L’écrit vain écrit bien et j’aime son style. Mais je vais lui déplaire par mes propos.
La division du P.S. ? Elle ne date pas de Mitterrand mais est congénitale à ce parti, voire à la gauche. Jusqu’en 1905 il y avait en France cinq partis socialistes, que Jaurès réussit à fédérer dans la SFIO. L’unité dura neuf ans, le temps que l’union sacrée de 1914 la fissure, et que le congrès de Tours en 1920 le fasse voler en éclats communiste et socialiste.
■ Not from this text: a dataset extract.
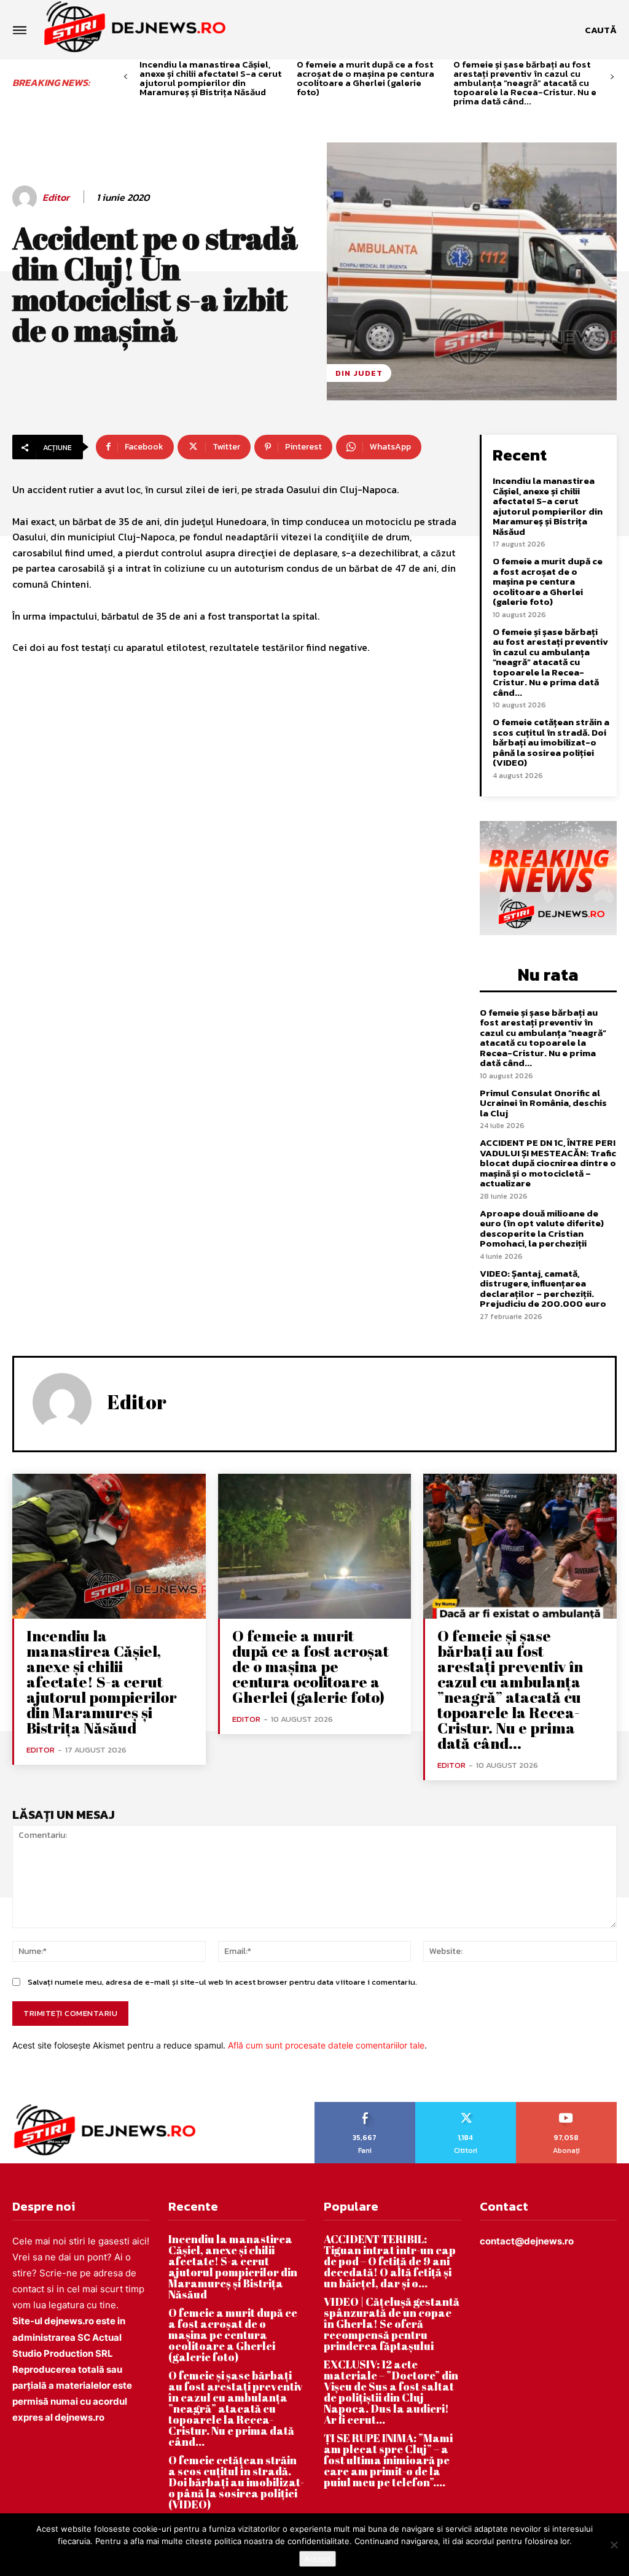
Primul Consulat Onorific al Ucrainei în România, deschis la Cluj (543, 1103)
Sous la houlette de Léon Blum la nouvelle SFIO connaîtra un semblant d’unité cachant les sourdes luttes internes de tendances (« Bataille socialiste » de Ziromsky ; « Gauche Révolutionnaire » de Marceau Pivert, « néos-socialistes » exclus en 1933...). A la libération, ce sera l’affrontement Léon Blum/Guy Mollet gagné par ce dernier, qui avec les guerres coloniales, fera entrer la SFIO dans une longue phase de déclin (création des « clubs » de gauche, du PSA devenu PSU...). Avec Savary (1969) puis Mitterand (1971) le P.S. (le titre SFIO ayant été abandonné en 1969) s’unifie à nouveau... en apparence. Dans les années 70, quand vous vous disiez militant socialiste, on vous répondait : « dans quelle tendance ? ». On avait comme une double appartenance. Tant que le PS eut le vent en poupe (notamment après 1981) et que la forte personnalité de Mitterrand était présente, il put faire croire en son unité. Dès que Tonton approcha de sa fin (et alors même qu’il était toujours président) on recommença à grenouiller dans des conditions indécentes, sachant que le vieil homme malade était désormais inutile. Et ça continue.
Bilan : le PS ne peut être uni en apparence que provisoirement, si 1) Il est dans une bonne période électorale 2) Il a un chef charismatique (Jaurès, Blum, Mitterrand).
Le programme ? Quel programme pourrait avoir un P.S. et plus généralement une gauche, qui a épuisé sa mission historique ? Vous dites que les Verts ne servent à rien, la gauche non plus hélas, sauf à faire sa mue idéologique comme ses voisins européens, ce qu’elle se refuse à faire. Nous sommes la patrie des révolutions que diable, on ne va tout de même pas gâcher ce monument intellectuel, que les étrangers visitent comme le Panthéon ! Alors on continue la comédie séculaire : discours révolutionnaire dans l’opposition, virage « réaliste » une fois au pouvoir (après quelques mois de défoulement idéologique dont il faut ensuite payer le prix), puis nouvelle cure d’opposition où renaît un discours révolutionnaire, et on rejoue un nouvel acte de la pièce.
« Comment peut-on être Persan ? » disait Montesquieu.
« Comment peut-on être de gauche en France aujourd’hui ? » ai-je envie de dire.